This forum is a really neat place where I've seen what most folks would call right wingers discussing how to be more environmentally friendly. Usually forums like this one look like the Arborists forums!


----------



## woodnomore (Dec 23, 2019)

Fire up the leaf blower and that that pile ripping.


----------



## Ashful (Dec 23, 2019)

Woody Stover said:


> Posted the song in the Inglenook forum, if you've got a few minutes.  As with a lot of Zappa, you have to listen to it ten times before you even _*begin*_ to get it.


Infinite and immortal wisdom, as displayed in thoughtful lyrics, like “Watch out where the huskies go, and don't you eat that yellow snow.”

As to creo and chimney sweepings, I leave it in the firebox and convert it to ash. I never understood why people shovel or vacuum that crap out of their stove after sweeping their flue. Burn it!


----------



## Woody Stover (Dec 23, 2019)

Ashful said:


> Infinite and immortal wisdom, as displayed in thoughtful lyrics, like “Watch out where the huskies go, and don't you eat that yellow snow.”


That's the only Zappa you know? That is "strictly from commercial." You're a drummer though..maybe you're tone-deaf.


----------



## SpaceBus (Dec 23, 2019)

Ashful said:


> Infinite and immortal wisdom, as displayed in thoughtful lyrics, like “Watch out where the huskies go, and don't you eat that yellow snow.”
> 
> As to creo and chimney sweepings, I leave it in the firebox and convert it to ash. I never understood why people shovel or vacuum that crap out of their stove after sweeping their flue. Burn it!

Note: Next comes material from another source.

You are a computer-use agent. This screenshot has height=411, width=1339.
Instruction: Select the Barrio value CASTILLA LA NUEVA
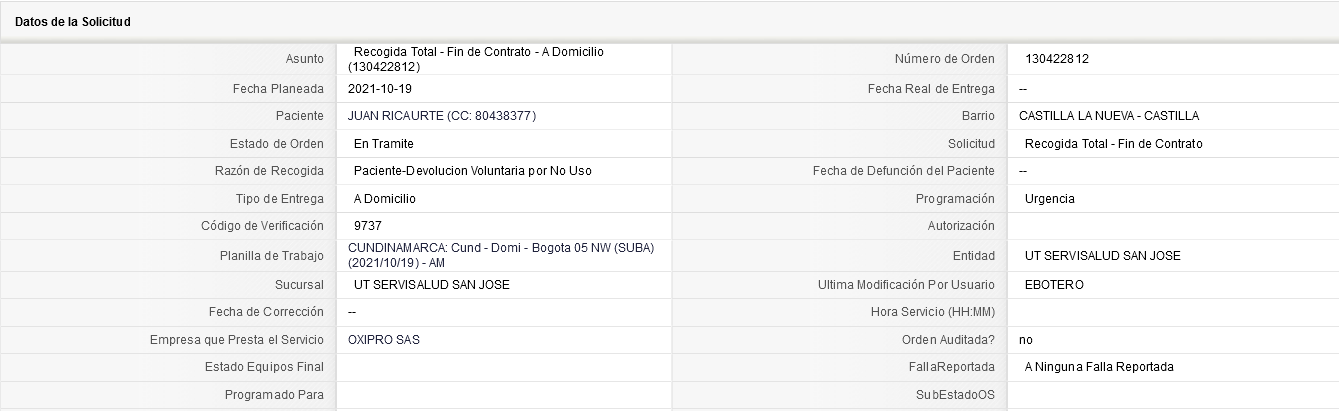[x=1109, y=116]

I burn it whenever possible. Fuel is fuel.


----------



## MTY (Dec 23, 2019)

I tried to listen to Zappa at the link posted, but could not stand the painful crying my dog was doing.


----------



## Ashful (Dec 24, 2019)

Woody Stover said:


> That's the only Zappa you know? That is "strictly from commercial." You're a drummer though..maybe you're tone-deaf.



Nah... I’ve got all the classics. Went thru a Zappa phase in college, but only occasionally go back to it. He recorded some brilliant stuff, among the many miles of magnetic tape filled with pure crap. Anyone as prolific is Zappa is going to churn out a few good tunes.  My summary:  brilliant, but he needed an editor to do some weeding of the collection, before publishing.


----------



## fbelec (Dec 25, 2019)

my chimney has 10 feet between the stove and clean out. i don't get to shoveling it out every year but from all the creosote that is brushed down there after a while when i do shovel it out it's like pure soil


----------



## Woody Stover (Dec 26, 2019)

Ashful said:


> Anyone as prolific is Zappa is going to churn out a few good tunes.


Like a chimp sitting at a keyboard hitting random keys and producing a doctoral thesis? Not likely, and the chimp is much less like to pound out "a few."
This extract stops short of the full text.